» **WHAT YOU HAVE TO DO**
Nothing is to be left out; print all the entries exactly.
== RECORDS FOR PROCESSING ==
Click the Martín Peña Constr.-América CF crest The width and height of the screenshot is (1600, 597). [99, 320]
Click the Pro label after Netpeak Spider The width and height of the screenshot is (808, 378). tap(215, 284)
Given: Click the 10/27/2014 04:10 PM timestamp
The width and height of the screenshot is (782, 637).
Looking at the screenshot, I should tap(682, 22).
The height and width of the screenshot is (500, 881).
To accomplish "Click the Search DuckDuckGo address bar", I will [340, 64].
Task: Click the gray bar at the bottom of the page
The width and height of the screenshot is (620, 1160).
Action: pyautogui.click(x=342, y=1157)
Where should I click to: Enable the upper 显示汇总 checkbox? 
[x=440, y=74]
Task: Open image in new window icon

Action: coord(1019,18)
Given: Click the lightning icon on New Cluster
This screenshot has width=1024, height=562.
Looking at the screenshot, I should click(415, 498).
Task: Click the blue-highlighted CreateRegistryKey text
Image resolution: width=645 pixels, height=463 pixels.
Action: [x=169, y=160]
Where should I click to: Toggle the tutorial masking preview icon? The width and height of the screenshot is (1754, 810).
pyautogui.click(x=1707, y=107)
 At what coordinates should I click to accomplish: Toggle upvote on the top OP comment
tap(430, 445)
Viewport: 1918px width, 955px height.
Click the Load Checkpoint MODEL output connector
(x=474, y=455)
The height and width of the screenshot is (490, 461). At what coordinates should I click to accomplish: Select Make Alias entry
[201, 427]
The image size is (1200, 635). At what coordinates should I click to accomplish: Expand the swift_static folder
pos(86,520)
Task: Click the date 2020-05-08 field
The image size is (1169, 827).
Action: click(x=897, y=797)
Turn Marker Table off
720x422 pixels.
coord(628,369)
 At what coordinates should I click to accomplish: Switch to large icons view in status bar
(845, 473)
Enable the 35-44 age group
===
» **TASK SOLUTION**
Click the Martín Peña Constr.-América CF crest The width and height of the screenshot is (1600, 597). [99, 320]
Click the Pro label after Netpeak Spider The width and height of the screenshot is (808, 378). tap(215, 284)
Given: Click the 10/27/2014 04:10 PM timestamp
The width and height of the screenshot is (782, 637).
Looking at the screenshot, I should tap(682, 22).
The height and width of the screenshot is (500, 881).
To accomplish "Click the Search DuckDuckGo address bar", I will [340, 64].
Task: Click the gray bar at the bottom of the page
The width and height of the screenshot is (620, 1160).
Action: pyautogui.click(x=342, y=1157)
Where should I click to: Enable the upper 显示汇总 checkbox? 
[x=440, y=74]
Task: Open image in new window icon

Action: coord(1019,18)
Given: Click the lightning icon on New Cluster
This screenshot has width=1024, height=562.
Looking at the screenshot, I should click(415, 498).
Task: Click the blue-highlighted CreateRegistryKey text
Image resolution: width=645 pixels, height=463 pixels.
Action: [x=169, y=160]
Where should I click to: Toggle the tutorial masking preview icon? The width and height of the screenshot is (1754, 810).
pyautogui.click(x=1707, y=107)
 At what coordinates should I click to accomplish: Toggle upvote on the top OP comment
tap(430, 445)
Viewport: 1918px width, 955px height.
Click the Load Checkpoint MODEL output connector
(x=474, y=455)
The height and width of the screenshot is (490, 461). At what coordinates should I click to accomplish: Select Make Alias entry
[201, 427]
The image size is (1200, 635). At what coordinates should I click to accomplish: Expand the swift_static folder
pos(86,520)
Task: Click the date 2020-05-08 field
The image size is (1169, 827).
Action: click(x=897, y=797)
Turn Marker Table off
720x422 pixels.
coord(628,369)
 At what coordinates should I click to accomplish: Switch to large icons view in status bar
(845, 473)
Enable the 35-44 age group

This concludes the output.